Duplicate the entries between the line holding "Click help question mark beside Update app" and the line holding "tap(505, 47)", inclusive.

### Data records
>> Begin
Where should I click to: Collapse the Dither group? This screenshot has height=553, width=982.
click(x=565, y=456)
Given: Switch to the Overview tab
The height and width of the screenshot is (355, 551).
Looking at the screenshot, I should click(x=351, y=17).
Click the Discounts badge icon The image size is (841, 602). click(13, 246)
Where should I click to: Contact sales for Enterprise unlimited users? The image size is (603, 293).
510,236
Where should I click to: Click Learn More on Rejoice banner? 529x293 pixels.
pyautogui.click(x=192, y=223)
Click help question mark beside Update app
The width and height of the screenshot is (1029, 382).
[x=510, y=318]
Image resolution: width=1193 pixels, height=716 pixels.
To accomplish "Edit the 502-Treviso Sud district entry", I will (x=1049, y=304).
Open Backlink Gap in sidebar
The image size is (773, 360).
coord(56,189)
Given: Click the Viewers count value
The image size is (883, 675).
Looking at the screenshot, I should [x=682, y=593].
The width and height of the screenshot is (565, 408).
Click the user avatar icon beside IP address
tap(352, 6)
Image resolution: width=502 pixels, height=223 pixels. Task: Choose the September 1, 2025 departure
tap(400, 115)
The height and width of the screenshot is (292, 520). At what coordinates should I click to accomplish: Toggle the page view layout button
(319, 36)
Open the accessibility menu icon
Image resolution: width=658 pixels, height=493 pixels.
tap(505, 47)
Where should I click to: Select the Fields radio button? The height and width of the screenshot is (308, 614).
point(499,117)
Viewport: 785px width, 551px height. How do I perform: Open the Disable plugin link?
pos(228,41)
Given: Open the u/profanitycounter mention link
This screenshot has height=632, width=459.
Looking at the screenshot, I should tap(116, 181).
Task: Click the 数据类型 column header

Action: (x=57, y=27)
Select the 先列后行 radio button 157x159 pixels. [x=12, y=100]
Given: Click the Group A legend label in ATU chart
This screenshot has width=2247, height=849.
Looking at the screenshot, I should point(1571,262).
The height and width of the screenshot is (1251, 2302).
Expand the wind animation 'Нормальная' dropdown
>> End
### Result of the task
Click help question mark beside Update app
The width and height of the screenshot is (1029, 382).
[x=510, y=318]
Image resolution: width=1193 pixels, height=716 pixels.
To accomplish "Edit the 502-Treviso Sud district entry", I will (x=1049, y=304).
Open Backlink Gap in sidebar
The image size is (773, 360).
coord(56,189)
Given: Click the Viewers count value
The image size is (883, 675).
Looking at the screenshot, I should [x=682, y=593].
The width and height of the screenshot is (565, 408).
Click the user avatar icon beside IP address
tap(352, 6)
Image resolution: width=502 pixels, height=223 pixels. Task: Choose the September 1, 2025 departure
tap(400, 115)
The height and width of the screenshot is (292, 520). At what coordinates should I click to accomplish: Toggle the page view layout button
(319, 36)
Open the accessibility menu icon
Image resolution: width=658 pixels, height=493 pixels.
tap(505, 47)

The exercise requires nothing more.